Chrétien Breukers
Lot
‘Incasseren en opmaken; pas als ik het geld helemaal had uitgegeven, weggemaakt, zou ik vrede hebben met deze bizarre winst, die als een komeet op me was neergekomen. Zolang ik dat geld had was ik eraan gebonden, als een slaaf aan een schandpaal, of als een hondje aan een lantaarnpaal voor de supermarkt.
Ik wilde het geld niet hebben, maar ik wilde er ook geen bezit mee verwerven. Ik wilde er, letterlijk, vanaf.’
Dan ontvouwt zich een boek waarin de lezer in eerste instantie het relaas verwacht van hoe hij al dat geld gaat uitgeven. En het verhaal van de inkeer. Want het kan wel bizar zijn dat hij dat geld gewonnen heeft, is het niet idioter als iemand er van af wil?
Een deel gaat inderdaad over het besteden van het geld, maar de kern van het verhaal is het niet. Want wat voor man is dit? Hoe komt het dat hij niet kan genieten van zijn geluk? Waar komt die angst om te leven vandaan? En wat kan hij er aan doen?
Onze hoofdpersoon is altijd gefascineerd geweest door schrijvers als Sartre en Camus.

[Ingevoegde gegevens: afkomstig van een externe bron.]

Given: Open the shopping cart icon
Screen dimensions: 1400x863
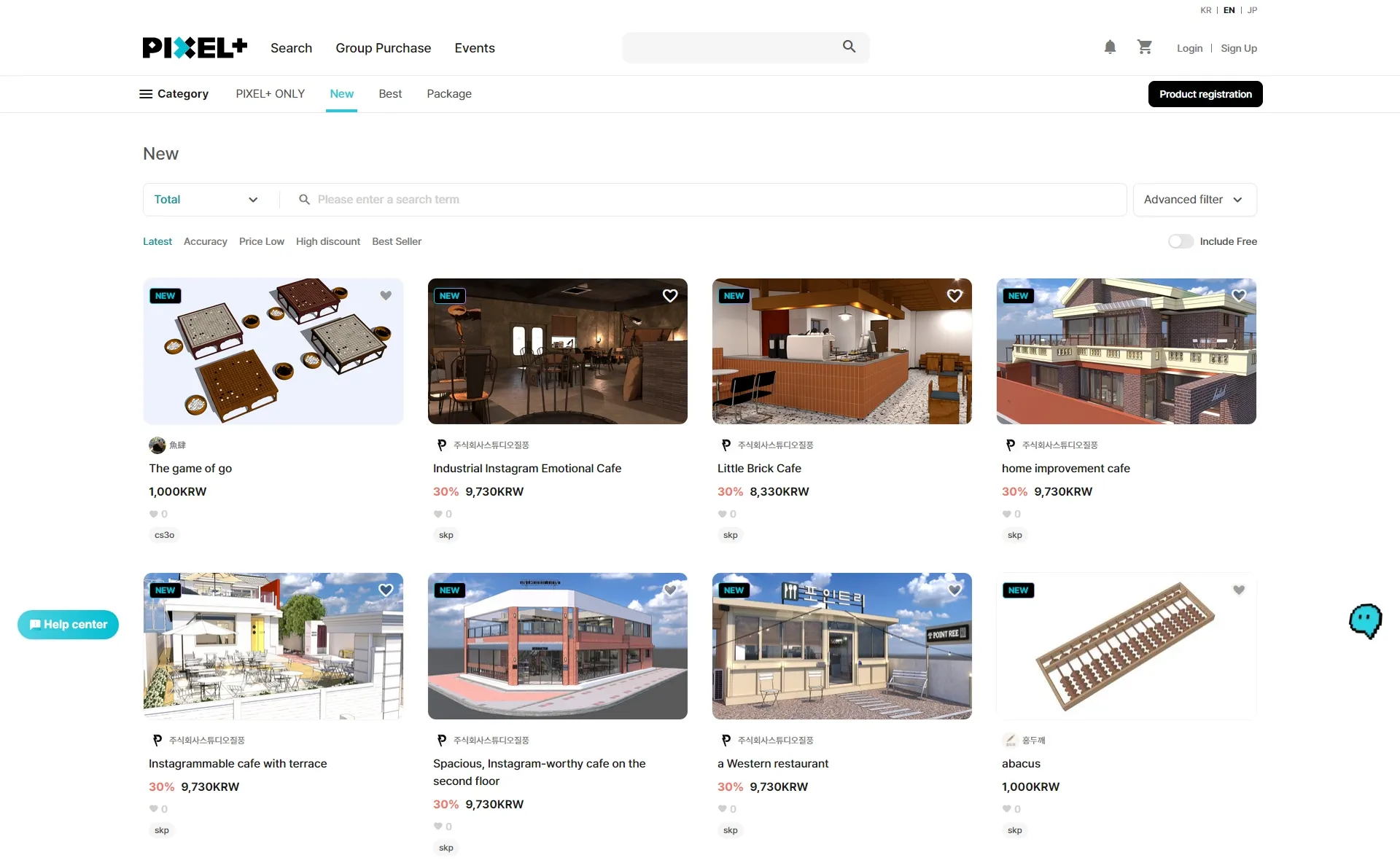Looking at the screenshot, I should (x=1144, y=47).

Hij zou willen leven zoals zij dat propageren: je bent zelf verantwoordelijk voor je leven. Je eigen daden bepalen de waarde er van. Je moet zelf je lot bepalen.
Hij is een schrijver, die de vijftig met rasse schreden ziet naderen. Vrijgezel gebleven na het overlijden van zijn vriendin, slijt hij zijn dagen. Deze onverwachte rijkdom zet hem aan het denken. Hij woont in een zeer luxe hotel, eet vijfsterrenmaaltijden, laat vrouwen overal vandaan komen, maar blij wordt hij er niet van. Waarom is hij zo’n sukkel. Nooit heeft hij geleefd, hij liet het allemaal maar gebeuren.

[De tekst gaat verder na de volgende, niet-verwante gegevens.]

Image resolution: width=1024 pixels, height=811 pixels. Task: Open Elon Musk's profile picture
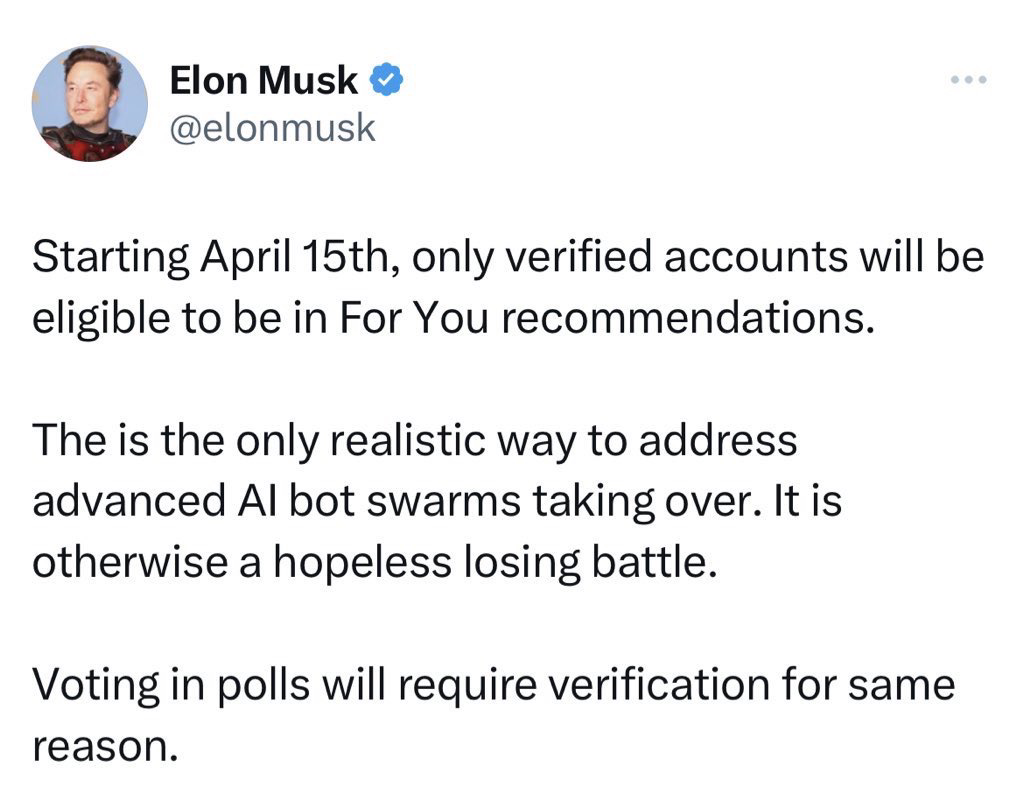pos(90,104)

Na een half jaar rijkdom beseft hij dat hij iets moet ondernemen, deze luxe is saai. Het leven is dan wel compleet veranderd, een bevredigend leven heeft hij nog steeds niet.
Hij komt op het idee om een fietstocht te gaan maken in het mooie Drenthe. Daar valt zijn oog op een landhuis dat te koop staat. Al snel woont hij daar. Hij voelt zich er thuis, maar alleen is maar alleen. Hij nodigt zijn vriend uit, zijn ‘spiegel’, die hem regelmatig tot de orde roept. Zelfs in een droom:
‘Geef het maar gewoon toe.’
’Wat moet ik toegeven.’
’Je weet niet wat je moet doen, en je verlangt ernaar gelukkig te zijn. Dat moet je gewoon toegeven. Dan gaat de rest vanzelf.’
‘Ach, hou toch op. Ik wil hier gewoon wonen, en schrijven. En verder niks. Dat kost me al genoeg moeite, zoals je weet.’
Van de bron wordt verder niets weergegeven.